I use $\delta$ to represent absolute uncertainty. The power rule for the calculation of relative uncertainty in $t^2$ is $$\frac{\delta (t^2)}{(t^2)}=2\left(\frac{\delta t}{t}\right).$$ But if I treat the power as a product and apply the product rule, I have $$\frac{\delta (t \times t)}{(t \times t)} = \sqrt{\left(\frac{\delta t}{t}\right)^2 + \left(\frac{\delta t}{t}\right)^2} = \sqrt{2\left(\frac{\delta t}{t}\right)^2} = \sqrt{2}\left(\frac{\delta t}{t}\right).$$ Am I making a mistake? If not, how is this inconsistency reconciled?

Answer 1

The product rule assumes that the things being multiplied vary independently of one another, which is clearly not the case when multiplying something by itself. As such, the power rule is the correct one here.

Answer 2

As was pointed out by Sandejo's answer, uncertainties only add in quadrature if the two quantities being measured are uncorrelated. The formulas for propagation of uncertainty have additional terms that must be included if the variables' uncertainties are correlated.

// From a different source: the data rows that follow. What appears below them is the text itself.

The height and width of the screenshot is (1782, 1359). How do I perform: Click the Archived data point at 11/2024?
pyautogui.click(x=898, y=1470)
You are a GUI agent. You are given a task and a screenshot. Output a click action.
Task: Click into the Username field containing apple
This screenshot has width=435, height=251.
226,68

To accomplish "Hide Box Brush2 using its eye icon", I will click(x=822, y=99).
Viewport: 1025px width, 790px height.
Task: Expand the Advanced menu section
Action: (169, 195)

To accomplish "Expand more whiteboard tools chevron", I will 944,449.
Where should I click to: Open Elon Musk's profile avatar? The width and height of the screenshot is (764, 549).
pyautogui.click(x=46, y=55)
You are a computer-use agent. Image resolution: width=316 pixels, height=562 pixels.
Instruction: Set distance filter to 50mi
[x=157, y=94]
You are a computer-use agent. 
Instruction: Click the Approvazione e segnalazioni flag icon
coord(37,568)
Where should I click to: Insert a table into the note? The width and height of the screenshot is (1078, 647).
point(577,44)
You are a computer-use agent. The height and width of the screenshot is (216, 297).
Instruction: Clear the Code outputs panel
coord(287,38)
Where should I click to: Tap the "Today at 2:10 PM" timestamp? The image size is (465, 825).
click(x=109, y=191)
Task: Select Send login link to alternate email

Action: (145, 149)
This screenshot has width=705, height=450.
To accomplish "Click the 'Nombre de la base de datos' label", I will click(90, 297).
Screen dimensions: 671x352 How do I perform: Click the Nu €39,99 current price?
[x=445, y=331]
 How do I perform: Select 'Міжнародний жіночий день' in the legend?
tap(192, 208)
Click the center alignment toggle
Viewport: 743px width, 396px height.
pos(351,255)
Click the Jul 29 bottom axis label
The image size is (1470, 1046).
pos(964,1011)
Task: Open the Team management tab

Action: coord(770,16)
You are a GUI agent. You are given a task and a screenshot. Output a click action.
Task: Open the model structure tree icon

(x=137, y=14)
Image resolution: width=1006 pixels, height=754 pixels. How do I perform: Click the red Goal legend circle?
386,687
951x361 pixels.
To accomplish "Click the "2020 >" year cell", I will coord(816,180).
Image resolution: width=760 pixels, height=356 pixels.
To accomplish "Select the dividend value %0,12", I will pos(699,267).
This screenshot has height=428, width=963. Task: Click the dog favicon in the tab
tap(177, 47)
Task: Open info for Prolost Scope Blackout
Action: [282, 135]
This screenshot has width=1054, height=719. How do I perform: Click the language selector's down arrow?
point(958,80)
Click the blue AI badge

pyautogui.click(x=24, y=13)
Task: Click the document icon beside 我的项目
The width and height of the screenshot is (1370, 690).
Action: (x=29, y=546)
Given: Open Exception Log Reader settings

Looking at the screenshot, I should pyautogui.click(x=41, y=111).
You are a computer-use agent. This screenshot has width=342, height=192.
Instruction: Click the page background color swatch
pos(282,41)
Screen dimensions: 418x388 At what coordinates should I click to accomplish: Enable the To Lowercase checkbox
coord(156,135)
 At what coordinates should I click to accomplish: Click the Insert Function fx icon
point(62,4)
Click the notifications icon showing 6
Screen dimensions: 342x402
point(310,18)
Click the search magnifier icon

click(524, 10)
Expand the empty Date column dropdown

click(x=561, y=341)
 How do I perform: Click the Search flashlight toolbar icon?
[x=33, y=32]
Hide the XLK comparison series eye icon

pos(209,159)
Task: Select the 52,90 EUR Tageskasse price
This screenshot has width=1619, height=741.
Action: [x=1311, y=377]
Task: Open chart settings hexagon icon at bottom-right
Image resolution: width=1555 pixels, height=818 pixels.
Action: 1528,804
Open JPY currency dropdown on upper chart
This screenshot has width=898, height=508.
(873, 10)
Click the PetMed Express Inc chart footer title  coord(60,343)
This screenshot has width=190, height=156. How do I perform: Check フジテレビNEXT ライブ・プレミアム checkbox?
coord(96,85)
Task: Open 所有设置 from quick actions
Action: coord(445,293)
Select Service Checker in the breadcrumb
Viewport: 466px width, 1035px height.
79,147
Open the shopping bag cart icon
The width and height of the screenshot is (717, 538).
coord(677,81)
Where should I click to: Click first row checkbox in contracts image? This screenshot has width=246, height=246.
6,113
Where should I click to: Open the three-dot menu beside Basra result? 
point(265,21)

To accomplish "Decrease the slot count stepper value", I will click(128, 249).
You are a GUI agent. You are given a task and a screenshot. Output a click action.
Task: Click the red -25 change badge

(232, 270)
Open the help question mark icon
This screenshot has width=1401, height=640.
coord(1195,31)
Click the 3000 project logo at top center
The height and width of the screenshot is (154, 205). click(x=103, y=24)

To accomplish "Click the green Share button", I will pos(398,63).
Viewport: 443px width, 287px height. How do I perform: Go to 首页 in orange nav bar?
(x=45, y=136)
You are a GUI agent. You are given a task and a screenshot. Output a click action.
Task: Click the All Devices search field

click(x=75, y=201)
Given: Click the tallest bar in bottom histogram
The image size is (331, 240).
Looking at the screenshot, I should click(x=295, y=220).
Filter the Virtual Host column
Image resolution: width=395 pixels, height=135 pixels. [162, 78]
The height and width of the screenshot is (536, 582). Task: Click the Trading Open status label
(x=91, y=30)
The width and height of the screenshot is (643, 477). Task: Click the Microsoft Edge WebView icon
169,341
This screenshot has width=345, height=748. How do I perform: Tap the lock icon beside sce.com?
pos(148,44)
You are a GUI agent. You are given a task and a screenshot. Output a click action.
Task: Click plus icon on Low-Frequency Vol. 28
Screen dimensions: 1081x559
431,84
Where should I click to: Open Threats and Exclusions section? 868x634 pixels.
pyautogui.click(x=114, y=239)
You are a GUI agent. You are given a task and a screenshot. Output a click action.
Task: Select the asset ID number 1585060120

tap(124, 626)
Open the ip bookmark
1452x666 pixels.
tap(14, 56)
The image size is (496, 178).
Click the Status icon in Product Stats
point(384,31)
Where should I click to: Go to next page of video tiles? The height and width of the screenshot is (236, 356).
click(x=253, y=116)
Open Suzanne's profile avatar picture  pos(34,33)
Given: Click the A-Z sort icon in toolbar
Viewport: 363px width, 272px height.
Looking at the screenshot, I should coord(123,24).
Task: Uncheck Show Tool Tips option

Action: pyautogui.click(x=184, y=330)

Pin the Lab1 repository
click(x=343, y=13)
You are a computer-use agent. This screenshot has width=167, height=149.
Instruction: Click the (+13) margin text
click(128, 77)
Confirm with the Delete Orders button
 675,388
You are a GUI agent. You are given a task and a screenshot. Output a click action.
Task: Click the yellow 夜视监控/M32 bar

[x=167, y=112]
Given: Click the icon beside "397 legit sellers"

Specifically, suppose we have two quantities $A$ and $B$ with uncertainties $\sigma_A$ and $\sigma_B$ and covariance $\sigma_{AB}$. Then the uncertainty in $f = AB$ is [given by] $$ \frac{\sigma_f}{f} = \sqrt{\frac{\sigma_A^2}{A^2} + \frac{\sigma_B^2}{B^2} + 2 \frac{\sigma_{AB}}{AB}}. $$ Uncorrelated uncertainties have $\sigma_{AB} = 0$, and so you end up with the "addition in quadrature" formula you're familiar with.

On the other hand, suppose that $A$ and $B$ are perfectly correlated (as they would be if they were secretly the same variable, which you're calling $t$.) In this case, it can be shown that $\sigma_{AB} = \sigma_A \sigma_B$, and so $$ \frac{\sigma_f}{f} = \sqrt{\frac{\sigma_A^2}{A^2} + \frac{\sigma_B^2}{B^2} + 2 \frac{\sigma_{A}\sigma_{B}}{AB}} = \frac{\sigma_A}{A} + \frac{\sigma_B}{B}. $$ In particular, if $A = B = t$, then you have $$ \frac{\sigma_f}{f} = 2 \frac{\sigma_t}{t}, $$ as one would expect from the power rule.